4k context gets 24.08 tok/s per user. 25k context gets 22.75 tok/s. 4096 output tokens (Run G, c=1) gets 24.17 tok/s. Multi-turn with depth 4 (Run E, c=1) gets 23.97 tok/s. Four different workloads, all within 6 percent of each other.

At ten users at once something similar happens, only on a lower line. Run G: 11.75 tok/s/user. Run C: 10.92. Run E: 10.43. Run F: 9.31. And in the open-loop tests: Test I gives TPOT P50 = 95ms = ~10.5 tok/s/user. Test H and J give TPOT P50 = ~185ms = ~5.4 tok/s/user (because peaks there hit 25+ concurrent).

In short: per-token decode speed is a function of average concurrent load, not of prompt length, output length, multi-turn, or arrival pattern. Only at 16k+ context combined with multiple users (Run A) does it really drop below 7 t/s/user.

Concurrency on its own is not the problem. Long output isn’t either. Multi-turn isn’t either. Only large context together with multiple users eats decode.

Prefill is the wall

What you feel first is waiting.

With one user at 25k context it takes a good 6 seconds before the first response comes. At five users that becomes 19.9 seconds. At ten it becomes 35.4 seconds. At twenty it becomes 67.4 seconds.

Run F shows that this is linear in both concurrency and context. 8k context at 20 users gives 14.6 seconds, roughly a quarter of the 67.4 seconds at 25k context, for the same concurrency. Halve the prompt, halve the wait.

And Test J shows: as soon as you push the system past its throughput ceiling, all that extra wait goes into the tail. Median TTFT stays stable around 1.1-1.3s, but P99 shoots to 6 seconds. The pain of overload falls on a small group, not on everyone.

That is where the real limit sits.

Not: can the DGX Spark generate tokens? Yes.

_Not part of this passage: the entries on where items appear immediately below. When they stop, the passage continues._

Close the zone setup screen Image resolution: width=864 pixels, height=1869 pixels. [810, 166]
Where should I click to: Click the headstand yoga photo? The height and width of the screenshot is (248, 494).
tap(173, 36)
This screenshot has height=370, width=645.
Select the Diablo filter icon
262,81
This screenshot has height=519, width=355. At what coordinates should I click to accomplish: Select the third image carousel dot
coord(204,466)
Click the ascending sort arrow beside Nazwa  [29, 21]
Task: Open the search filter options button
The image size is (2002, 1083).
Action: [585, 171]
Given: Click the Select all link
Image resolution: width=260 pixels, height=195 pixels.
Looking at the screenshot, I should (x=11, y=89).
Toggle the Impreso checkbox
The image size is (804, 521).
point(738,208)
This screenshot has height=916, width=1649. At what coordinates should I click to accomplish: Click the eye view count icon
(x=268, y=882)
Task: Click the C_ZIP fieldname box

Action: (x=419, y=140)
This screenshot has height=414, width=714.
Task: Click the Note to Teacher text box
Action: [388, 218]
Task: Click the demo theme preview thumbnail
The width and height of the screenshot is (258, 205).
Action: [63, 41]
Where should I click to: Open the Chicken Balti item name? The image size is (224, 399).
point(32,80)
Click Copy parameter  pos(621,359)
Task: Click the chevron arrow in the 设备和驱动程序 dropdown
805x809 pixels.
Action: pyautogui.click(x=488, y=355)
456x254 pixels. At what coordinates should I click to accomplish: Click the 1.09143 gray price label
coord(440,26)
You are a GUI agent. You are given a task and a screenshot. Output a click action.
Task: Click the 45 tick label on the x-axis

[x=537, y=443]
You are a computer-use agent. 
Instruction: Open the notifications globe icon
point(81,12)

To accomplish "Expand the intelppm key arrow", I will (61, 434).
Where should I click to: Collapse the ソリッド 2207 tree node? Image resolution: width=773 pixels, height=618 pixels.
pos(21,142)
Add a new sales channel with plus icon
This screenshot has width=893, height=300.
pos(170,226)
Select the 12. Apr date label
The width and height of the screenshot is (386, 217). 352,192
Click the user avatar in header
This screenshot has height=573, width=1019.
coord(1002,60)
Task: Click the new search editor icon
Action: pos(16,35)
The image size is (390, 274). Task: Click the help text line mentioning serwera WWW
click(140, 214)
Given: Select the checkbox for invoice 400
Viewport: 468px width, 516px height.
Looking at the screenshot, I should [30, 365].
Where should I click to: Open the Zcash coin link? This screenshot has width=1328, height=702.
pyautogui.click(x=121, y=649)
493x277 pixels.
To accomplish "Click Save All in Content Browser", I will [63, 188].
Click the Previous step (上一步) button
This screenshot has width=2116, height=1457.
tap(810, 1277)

Not: can the KV-cache handle 20 × 25k? Also yes.

Not: does it stop under overload? No, it queues along nicely.

But: does this still feel like chat? Not for 25k. For 8k it is already borderline. For 2k with multi-turn just fine. For ShareGPT-realistic prompts with 25 users spread organically: a crystal-clear yes.

Where this does fit

These benchmarks make the on-prem choice more concrete.

Yes for an office environment where 10 to 25 people use local AI spread across the day. Test I is the proof: 250 real ShareGPT conversations, 0.3 req/s arrival rate, P99 TTFT of 637ms. The median user sees the first token in 353 milliseconds. That is exactly the office scenario, and this is what it feels like.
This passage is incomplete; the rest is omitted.